▶ [Your assignment]
Starting at the line with "The image size is (764, 771)." and stopping at the final line, retype the data below exactly; do not carry over any pictures.

▶ [Data supplied]
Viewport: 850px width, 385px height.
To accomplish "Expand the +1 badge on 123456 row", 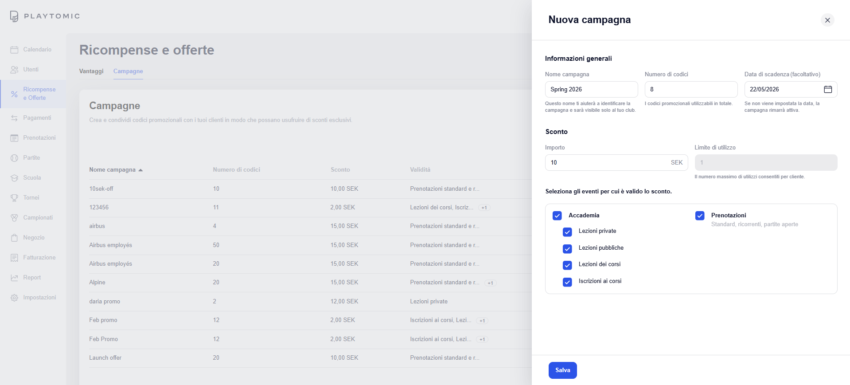I will 484,208.
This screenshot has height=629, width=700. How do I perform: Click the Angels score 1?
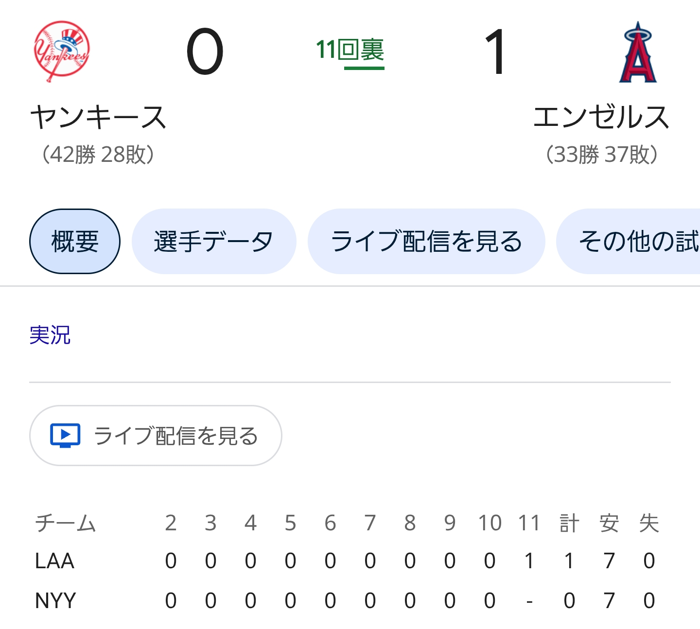tap(495, 52)
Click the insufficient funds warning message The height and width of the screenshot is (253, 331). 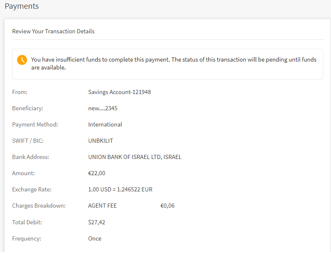174,64
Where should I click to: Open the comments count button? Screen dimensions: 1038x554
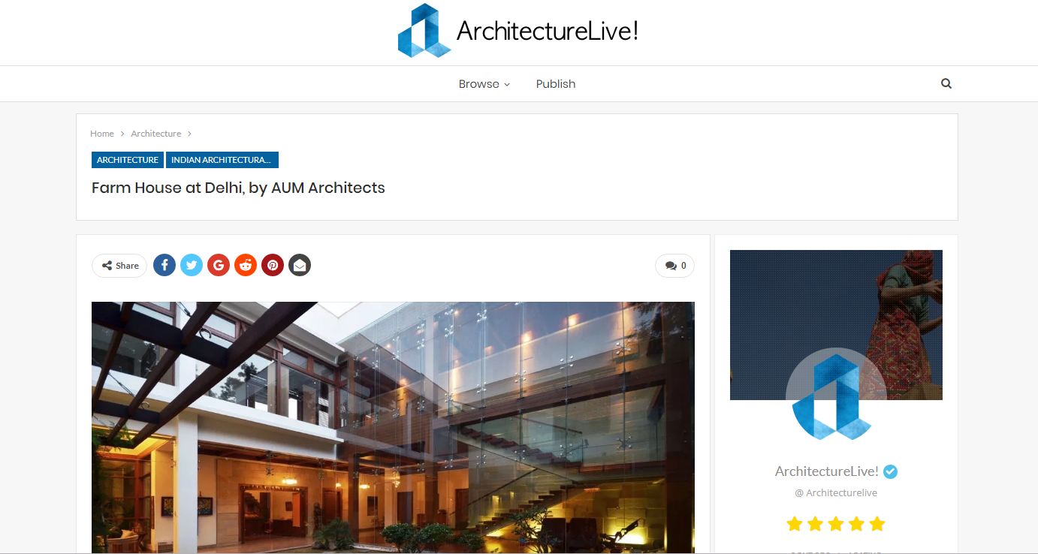pos(675,266)
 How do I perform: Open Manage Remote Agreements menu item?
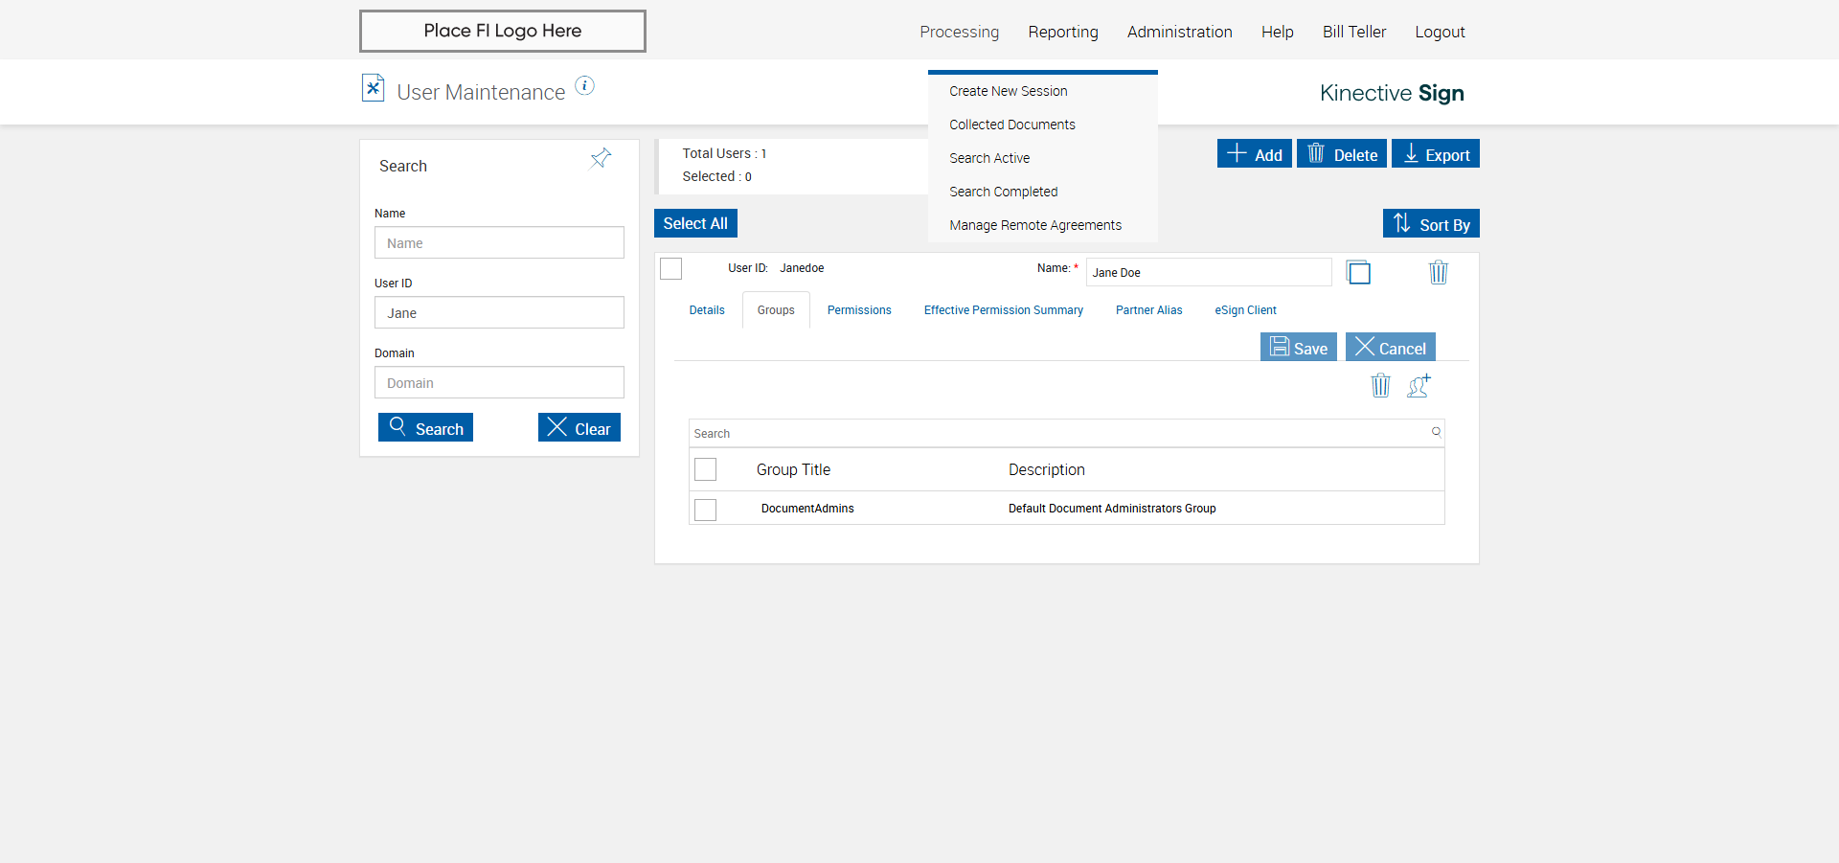pyautogui.click(x=1034, y=225)
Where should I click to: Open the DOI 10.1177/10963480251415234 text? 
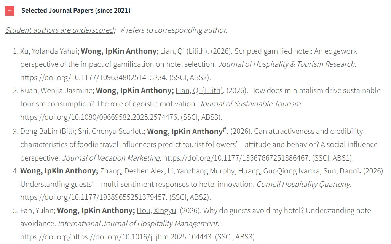[94, 77]
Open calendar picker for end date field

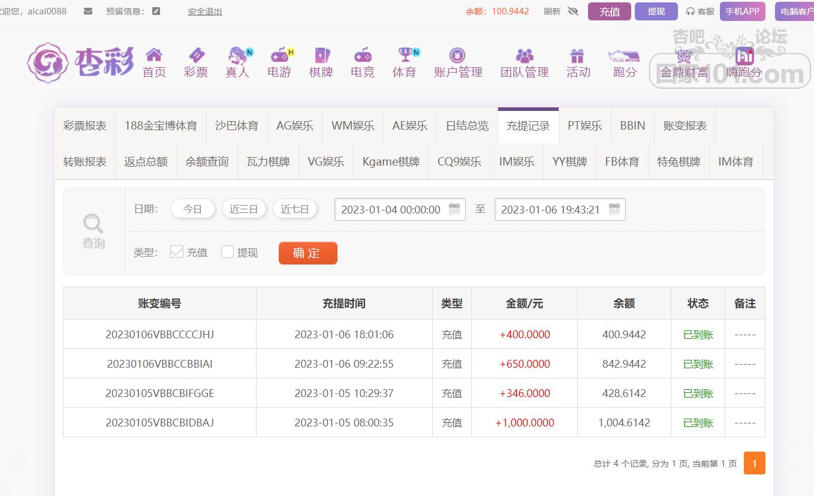click(614, 209)
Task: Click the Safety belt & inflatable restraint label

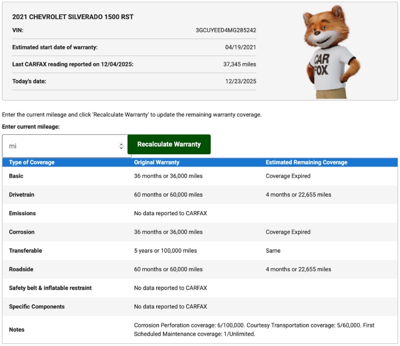Action: (x=50, y=288)
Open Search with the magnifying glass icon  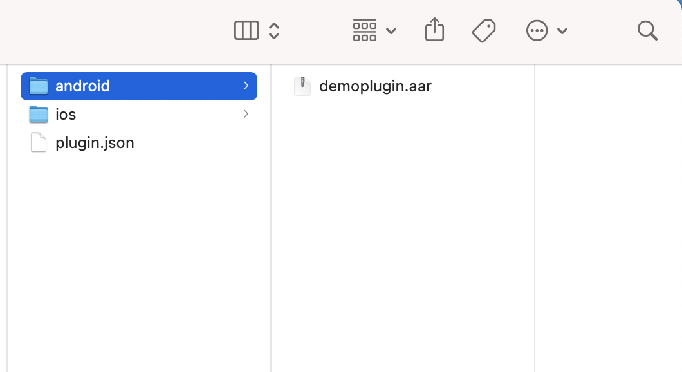(x=647, y=31)
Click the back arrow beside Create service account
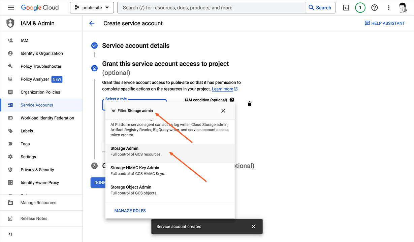 tap(92, 23)
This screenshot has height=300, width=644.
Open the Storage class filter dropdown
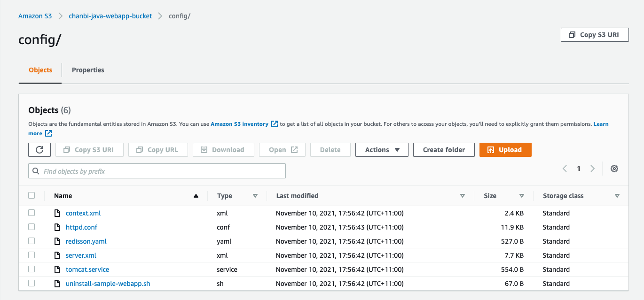tap(617, 196)
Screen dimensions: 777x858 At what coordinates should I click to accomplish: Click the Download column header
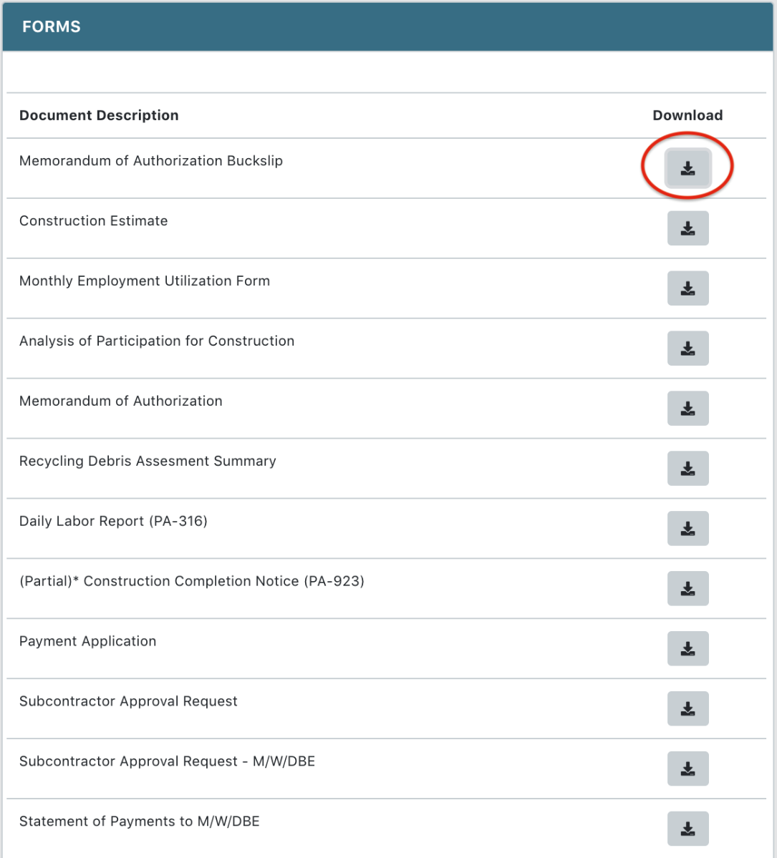[687, 115]
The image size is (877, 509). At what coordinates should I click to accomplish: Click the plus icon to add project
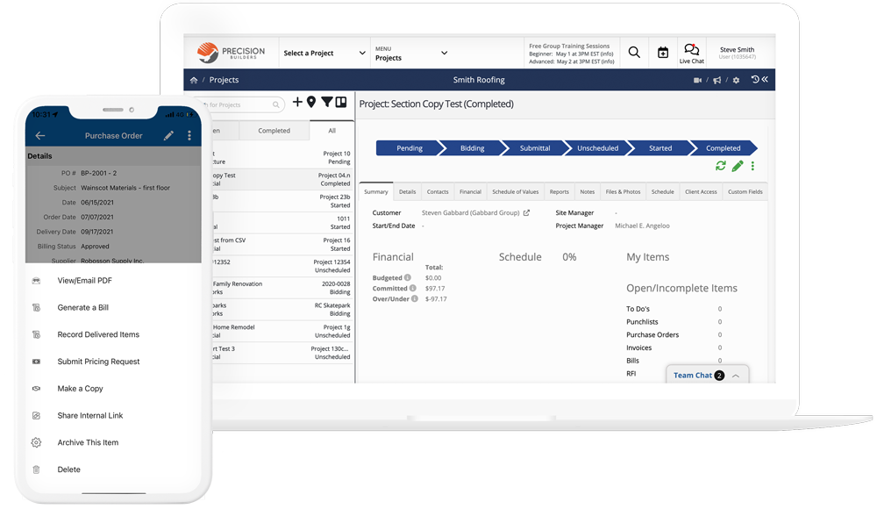tap(297, 103)
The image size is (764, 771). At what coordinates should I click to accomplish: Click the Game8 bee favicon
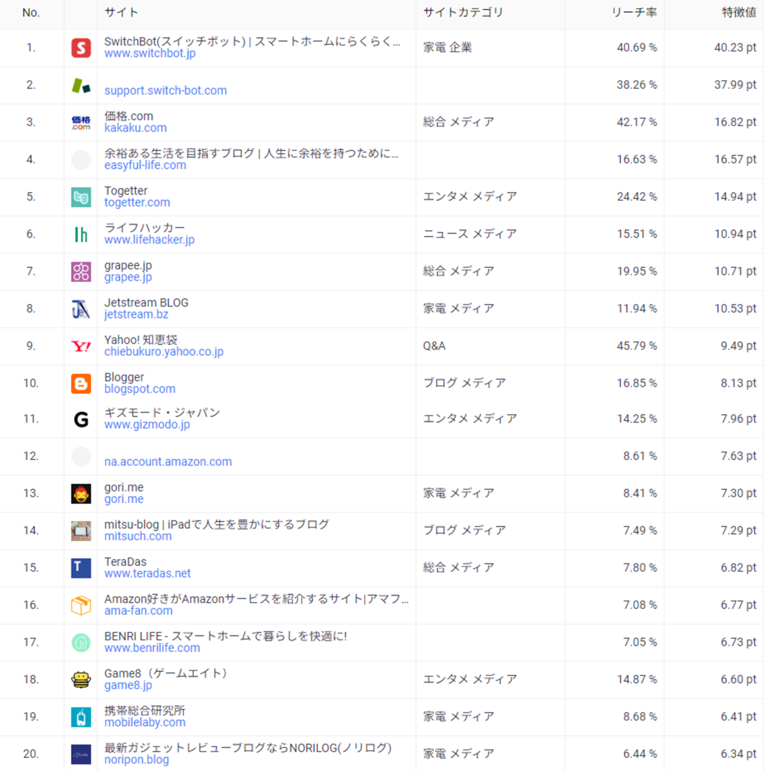81,680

▶ [The answer]
The image size is (764, 771). At what coordinates should I click to accomplish: Click the Game8 bee favicon
81,680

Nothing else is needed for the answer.